A building that almost wasn't is celebrated in film
The Hearst Tower in New York City marks an important moment in architectural history. As the first skyscraper to be built in the city post 9/11, it sent a message to the world that America’s great tradition of building towers was not dead as many feared but that it was alive and well, infused with a new vitality and informed by a different set of values. Indeed Hearst Tower was the first of a new generation of skyscrapers that were more smartly built - both greener and more technologically advanced - making it a benchmark for our industry and for the city of New York.
But for all the building’s accomplishments, and there are many, Hearst Tower is largely unknown outside architectural circles. Now, a new film about the building’s history and the publishing magnate that brought it to fruition provides a behind the scenes look at this architectural and engineering marvel, a building celebrated with superlatives; being the first LEED Gold building in Manhattan, the city’s first diagrid structure, and a building that New York architecture critic, Paul Goldberger calls ‘the best skyscraper to built in New York in the last 30 years’. Produced by WNET TV, New York’s public media outlet, Treasures of New York: Hearst Tower provides public access to this otherwise private building.
In the film’s opening, we see a New York of the early 1920s. It is here that story of the Hearst Tower begins as a dream not realized. Built in 1928 and designed by the Viennese architect Joseph Urban, the six-storey art deco structure, known as the International Magazine Building, was designed to be a tower, but the Great Depression and World Wars set in, putting an end to Hearst’s dream to consolidate his publishing holdings under a single roof. Hearst’s vision for the building would not be realized until some 78 years later when the Hearst Corporation commissioned Foster & Partners to design a groundbreaking 46-storey glass and steel tower to sit atop the limestone building. But even then, at the height of a building boon, that vision proved elusive. The Hearst board was to meet to approve Foster’s design on September 11th 2001, and we all know what happened next. The city went into a crisis mode the depth of which it had never known and the tower was put on hold once again. Thankfully that decision was a momentary pause to catch one’s breath.
Not long after, with New Yorkers lamenting the loss of the Twin Towers and hankering to heal the skyline, the city came together in an unprecedented show of unity to get Hearst Tower built. The Landmarks Commission, known as a tough customer when it comes to granting approval for expanding landmark buildings, of which Hearst was one, unanimously approved Foster’s design, demonstrating perhaps more than anything that Hearst Tower was not just another building project in the city but an opportunity to emotionally connect New Yorkers to the skyline.
Beyond the compelling introduction, which is engaging, heartwarming, and inspiring all in one, the film explores the building’s impressive features one by one and tours its facilities room by room, including the offices for the magazines, each of which occupies a full floor logically divided into editorial and production zones separated by common space, the digital photo studio, a 165-seat theatre, the health club and the famous Good Housekeeping Institute where products from laundry detergents to beauty creams are rigourously tested in the hope of earning the Good Housekeeping seal. Every space is awash in natural light with million dollars views of Central Park and the Hudson River, a feat accomplished in no small part due to the use of the diagrid, which created a columnless environment throughout the building.

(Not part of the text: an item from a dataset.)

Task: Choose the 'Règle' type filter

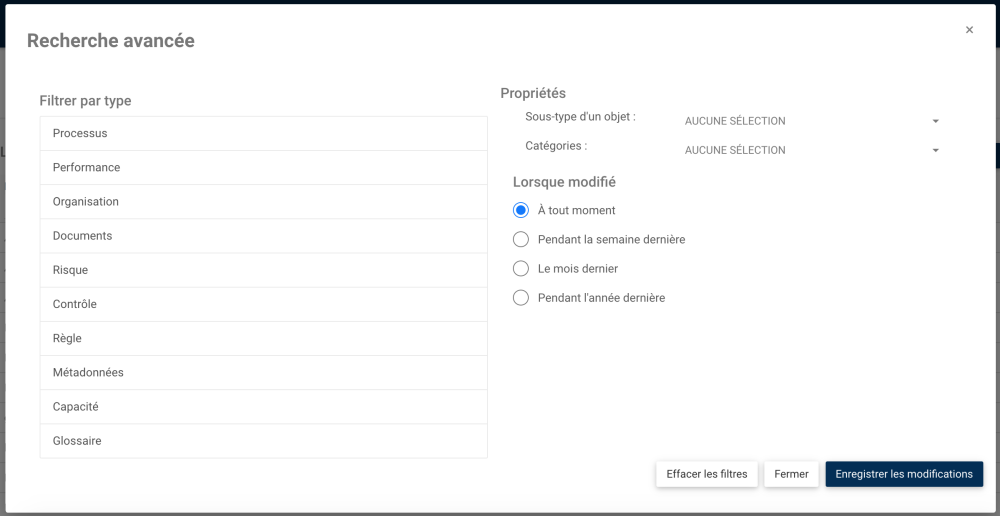Action: pyautogui.click(x=263, y=338)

Among the building’s impressive energy features are the diagrid itself, which uses 20% less steel than a conventional skyscrapers, low-e glass, sensored lighting, radiant under-slab heating, and a three-storey sculptured water feature in the building’s atrium, designed by James Carpenter, that cools the building in the summer and humidifies it in the winter. Earning LEED Gold was a major achievement for this building. But even more impressive is the fact that the building recently earned LEED Platinum for Existing Buildings, which was accomplished by rebulbing the entire building and ‘tweaking it’ as Lou Nowikas, Hearst’s Senior Director of Corporate Real Estate and Facilities Planning said, to maximize the building’s potential to save even more energy and hence more dollars.
The story of Hearst Tower is a gratifying one, reminding us as architects why we got into this business in the first place: to make a difference. Hearst Tower is indeed an unusual structure, one that people either like or hate, drawing comparisons to a ‘missile silo’ from the Boston Globe architecture critic, Robert Campbell, FAIA, and called ‘mesmerizing’ by New York Times critic Nicolai Ourousoff.
Regardless of where on sits on the opinion poll, Hearst Tower marches to the beat of its own drum and in spite of being one of the largest and busiest architectural practices in the world, Foster and Partners has brought to this building a strong identity and high design standard and given it a clarity it never before had. And by contrasting the new work with the old in form and material, they have created a rich dialog between the two producing in the end a building that is vintage vanguard.
Treasures of New York: Hearst Tower can be viewed online here. The film is part of ongoing series, to be examined here, that looks at the institutions that have made New York great. Included in the series are Lincoln Center, The Armory, and forthcoming films on Pratt Institute and the architecture of Costas Kondlylis, a New York firm specializing in modern hi-rise residential design.